OpenDataAlex / PDI-DC-Auto-Profiling

Tool built using Pentaho Data Integrator and the DataCleaner plugin to automate data profiling
4 stars 1 forks source link

Issue with profile_unknown_record #10

Closed marvinlb closed 11 years ago

marvinlb commented 11 years ago

INSERT INTO profile_source_table_number_analysis (profile_source_table_pk, table_column_name, w_create_dt) VALUES (0, 'unknown', NOW())

Error Code: 1054. Unknown column 'profile_source_table_pk' in 'field list'

OpenDataAlex commented 11 years ago

Hi Marvin,

I've modified the script - thanks for adding the ticket.

marvinlb commented 11 years ago

new error:

INSERT INTO profile_source_table_number_analysis (profile_source_table_column_pk, table_column_name, w_create_dt) VALUES (0, 'unknown', NOW())

Error Code: 1054. Unknown column 'table_column_name' in 'field list'

marvinlb commented 11 years ago

Alex- new error:

09:43:54 INSERT INTO profile_source_table_number_analysis (profile_source_table_column_pk, table_column_name, w_create_dt) VALUES (0, 'unknown', NOW()) Error Code: 1054. Unknown column 'table_column_name' in 'field list' 0.140 sec

(Don't know whether to open a new ticket, or if/how I can reopen the closed ticket. Instead, I added this in github as a comment on the closed ticket)

Thank you- Marvin

On Tue, Feb 12, 2013 at 10:39 PM, Alex Meadows notifications@github.comwrote:

Hi Marvin,

I've modified the script - thanks for adding the ticket.

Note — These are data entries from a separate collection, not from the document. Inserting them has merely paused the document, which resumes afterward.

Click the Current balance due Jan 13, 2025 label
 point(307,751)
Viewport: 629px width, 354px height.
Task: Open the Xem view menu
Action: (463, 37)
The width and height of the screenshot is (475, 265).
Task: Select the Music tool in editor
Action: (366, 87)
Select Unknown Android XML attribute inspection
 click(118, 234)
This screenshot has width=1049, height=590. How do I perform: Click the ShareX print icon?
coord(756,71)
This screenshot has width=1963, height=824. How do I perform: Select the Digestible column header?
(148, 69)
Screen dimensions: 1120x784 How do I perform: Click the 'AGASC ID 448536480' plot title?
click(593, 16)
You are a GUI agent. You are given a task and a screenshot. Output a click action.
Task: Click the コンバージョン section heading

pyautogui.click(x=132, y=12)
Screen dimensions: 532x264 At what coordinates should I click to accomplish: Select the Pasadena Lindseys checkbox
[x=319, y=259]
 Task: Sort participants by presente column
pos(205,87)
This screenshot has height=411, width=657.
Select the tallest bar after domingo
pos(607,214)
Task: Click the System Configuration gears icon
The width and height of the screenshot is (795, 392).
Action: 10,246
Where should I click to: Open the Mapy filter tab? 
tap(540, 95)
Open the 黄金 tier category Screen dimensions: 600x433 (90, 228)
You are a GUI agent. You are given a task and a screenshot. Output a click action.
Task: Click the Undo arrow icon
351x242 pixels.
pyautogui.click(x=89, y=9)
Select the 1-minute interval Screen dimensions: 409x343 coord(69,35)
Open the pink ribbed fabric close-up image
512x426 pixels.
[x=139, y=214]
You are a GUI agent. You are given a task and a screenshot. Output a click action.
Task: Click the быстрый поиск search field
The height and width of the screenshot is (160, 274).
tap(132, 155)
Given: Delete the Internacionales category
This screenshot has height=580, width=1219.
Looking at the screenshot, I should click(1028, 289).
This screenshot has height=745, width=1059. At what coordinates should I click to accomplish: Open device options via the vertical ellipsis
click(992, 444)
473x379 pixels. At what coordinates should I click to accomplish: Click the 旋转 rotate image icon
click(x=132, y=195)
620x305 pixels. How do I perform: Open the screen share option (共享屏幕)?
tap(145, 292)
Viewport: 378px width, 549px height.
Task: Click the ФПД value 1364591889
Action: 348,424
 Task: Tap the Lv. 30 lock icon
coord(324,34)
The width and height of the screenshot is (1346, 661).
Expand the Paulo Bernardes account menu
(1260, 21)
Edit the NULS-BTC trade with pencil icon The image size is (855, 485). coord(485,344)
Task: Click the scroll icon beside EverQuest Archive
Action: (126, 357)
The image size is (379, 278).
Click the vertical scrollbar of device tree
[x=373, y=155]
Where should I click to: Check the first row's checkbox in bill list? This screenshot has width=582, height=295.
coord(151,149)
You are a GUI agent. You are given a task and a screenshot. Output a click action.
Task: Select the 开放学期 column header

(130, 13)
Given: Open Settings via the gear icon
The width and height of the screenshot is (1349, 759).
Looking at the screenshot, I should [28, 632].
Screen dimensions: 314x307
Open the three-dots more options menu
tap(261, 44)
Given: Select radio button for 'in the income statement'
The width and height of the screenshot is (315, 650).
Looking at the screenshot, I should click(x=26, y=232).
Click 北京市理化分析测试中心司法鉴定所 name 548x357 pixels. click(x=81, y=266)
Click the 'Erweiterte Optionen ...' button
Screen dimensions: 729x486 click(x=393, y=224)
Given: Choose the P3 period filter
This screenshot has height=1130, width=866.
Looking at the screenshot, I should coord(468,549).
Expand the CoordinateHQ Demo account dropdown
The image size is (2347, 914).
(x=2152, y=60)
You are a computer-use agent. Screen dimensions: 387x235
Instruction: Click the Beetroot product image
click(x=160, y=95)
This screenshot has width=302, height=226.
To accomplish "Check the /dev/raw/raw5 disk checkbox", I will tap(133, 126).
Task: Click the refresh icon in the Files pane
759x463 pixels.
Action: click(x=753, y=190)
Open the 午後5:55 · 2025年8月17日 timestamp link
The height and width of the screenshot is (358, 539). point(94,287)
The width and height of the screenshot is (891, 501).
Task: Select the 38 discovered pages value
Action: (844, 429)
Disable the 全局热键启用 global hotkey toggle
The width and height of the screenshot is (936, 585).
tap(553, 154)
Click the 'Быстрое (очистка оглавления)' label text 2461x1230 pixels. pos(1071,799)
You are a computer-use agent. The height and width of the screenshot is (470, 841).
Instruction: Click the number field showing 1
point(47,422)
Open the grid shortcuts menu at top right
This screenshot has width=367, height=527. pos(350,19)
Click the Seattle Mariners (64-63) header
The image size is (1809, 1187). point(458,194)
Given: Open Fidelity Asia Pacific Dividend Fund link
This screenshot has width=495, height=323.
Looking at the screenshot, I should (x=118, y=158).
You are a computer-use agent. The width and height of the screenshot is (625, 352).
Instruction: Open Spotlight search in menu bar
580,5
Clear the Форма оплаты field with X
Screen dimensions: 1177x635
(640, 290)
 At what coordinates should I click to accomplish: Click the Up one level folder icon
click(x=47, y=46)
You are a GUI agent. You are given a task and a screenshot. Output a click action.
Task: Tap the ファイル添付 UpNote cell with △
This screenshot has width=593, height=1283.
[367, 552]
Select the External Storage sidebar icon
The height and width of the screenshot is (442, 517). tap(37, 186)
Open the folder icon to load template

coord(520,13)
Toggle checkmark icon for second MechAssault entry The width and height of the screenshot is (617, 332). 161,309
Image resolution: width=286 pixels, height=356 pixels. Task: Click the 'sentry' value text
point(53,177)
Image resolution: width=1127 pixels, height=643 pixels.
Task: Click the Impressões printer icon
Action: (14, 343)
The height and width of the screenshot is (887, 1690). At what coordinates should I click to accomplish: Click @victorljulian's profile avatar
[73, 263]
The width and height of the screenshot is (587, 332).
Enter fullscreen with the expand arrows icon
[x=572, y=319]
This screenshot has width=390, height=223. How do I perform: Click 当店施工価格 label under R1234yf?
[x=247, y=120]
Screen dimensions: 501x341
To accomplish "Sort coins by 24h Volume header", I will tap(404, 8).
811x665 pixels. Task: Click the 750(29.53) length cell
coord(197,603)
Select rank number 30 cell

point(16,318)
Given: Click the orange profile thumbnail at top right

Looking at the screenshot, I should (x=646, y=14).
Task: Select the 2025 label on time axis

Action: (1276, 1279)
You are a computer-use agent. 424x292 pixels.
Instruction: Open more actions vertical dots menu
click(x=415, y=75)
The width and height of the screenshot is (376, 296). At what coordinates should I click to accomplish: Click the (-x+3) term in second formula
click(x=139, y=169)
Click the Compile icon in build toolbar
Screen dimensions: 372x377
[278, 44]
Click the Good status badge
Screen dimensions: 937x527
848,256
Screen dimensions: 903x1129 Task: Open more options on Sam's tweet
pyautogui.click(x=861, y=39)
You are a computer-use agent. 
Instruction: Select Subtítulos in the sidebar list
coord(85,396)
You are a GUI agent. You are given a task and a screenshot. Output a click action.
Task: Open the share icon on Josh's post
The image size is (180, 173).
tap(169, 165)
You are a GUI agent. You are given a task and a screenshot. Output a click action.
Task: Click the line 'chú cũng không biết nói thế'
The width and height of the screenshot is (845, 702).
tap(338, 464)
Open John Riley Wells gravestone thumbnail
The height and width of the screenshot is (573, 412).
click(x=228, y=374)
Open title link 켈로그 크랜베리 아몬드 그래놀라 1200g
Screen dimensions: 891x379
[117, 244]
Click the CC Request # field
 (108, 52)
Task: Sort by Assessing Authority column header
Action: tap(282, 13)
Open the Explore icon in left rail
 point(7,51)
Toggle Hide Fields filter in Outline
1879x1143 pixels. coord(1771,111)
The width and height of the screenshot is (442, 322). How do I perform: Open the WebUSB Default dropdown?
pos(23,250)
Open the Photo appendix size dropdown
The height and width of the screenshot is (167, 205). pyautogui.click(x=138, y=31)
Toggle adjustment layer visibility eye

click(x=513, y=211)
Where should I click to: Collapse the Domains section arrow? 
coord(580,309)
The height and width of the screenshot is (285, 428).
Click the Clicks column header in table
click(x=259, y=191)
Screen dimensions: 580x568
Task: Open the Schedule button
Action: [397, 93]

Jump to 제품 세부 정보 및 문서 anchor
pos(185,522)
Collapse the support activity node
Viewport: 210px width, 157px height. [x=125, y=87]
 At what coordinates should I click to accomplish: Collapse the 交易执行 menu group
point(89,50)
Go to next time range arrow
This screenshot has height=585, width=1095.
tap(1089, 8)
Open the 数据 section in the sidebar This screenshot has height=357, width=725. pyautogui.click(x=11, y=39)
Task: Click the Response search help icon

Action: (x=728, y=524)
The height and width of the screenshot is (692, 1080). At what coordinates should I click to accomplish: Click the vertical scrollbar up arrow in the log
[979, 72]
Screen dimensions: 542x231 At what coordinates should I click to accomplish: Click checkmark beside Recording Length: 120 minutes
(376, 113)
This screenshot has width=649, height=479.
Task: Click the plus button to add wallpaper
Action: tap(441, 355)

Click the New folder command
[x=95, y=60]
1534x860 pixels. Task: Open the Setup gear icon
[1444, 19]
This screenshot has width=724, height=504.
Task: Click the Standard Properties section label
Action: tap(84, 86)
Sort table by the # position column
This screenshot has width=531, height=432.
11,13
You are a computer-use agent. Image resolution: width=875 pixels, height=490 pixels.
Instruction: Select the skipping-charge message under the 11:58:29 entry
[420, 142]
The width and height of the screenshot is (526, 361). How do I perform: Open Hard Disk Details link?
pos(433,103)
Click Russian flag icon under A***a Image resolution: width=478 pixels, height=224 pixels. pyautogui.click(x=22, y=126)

— Reply to this email directly or view it on GitHubhttps://github.com/dbaAlex/PDI-DC-Auto-Profiling/issues/10#issuecomment-13473133.

OpenDataAlex commented 11 years ago

Hi Marvin,

Apologies - I should have caught that last night! This script was out
of sync with the latest version of the database. I went through and I
think I have resolved the issue. Thank you for reporting the bugs so
they can get resolved.

Talk to you soon,

Alex

Quoting marvinlb notifications@github.com:

Alex- new error:

09:43:54 INSERT INTO profile_source_table_number_analysis (profile_source_table_column_pk, table_column_name, w_create_dt) VALUES (0, 'unknown', NOW()) Error Code: 1054. Unknown column 'table_column_name' in 'field list' 0.140 sec

(Don't know whether to open a new ticket, or if/how I can reopen the closed ticket. Instead, I added this in github as a comment on the closed ticket)

Thank you- Marvin

On Tue, Feb 12, 2013 at 10:39 PM, Alex Meadows
notifications@github.comwrote:

Hi Marvin,

I've modified the script - thanks for adding the ticket.

— Reply to this email directly or view it on
GitHubhttps://github.com/dbaAlex/PDI-DC-Auto-Profiling/issues/10#issuecomment-13473133.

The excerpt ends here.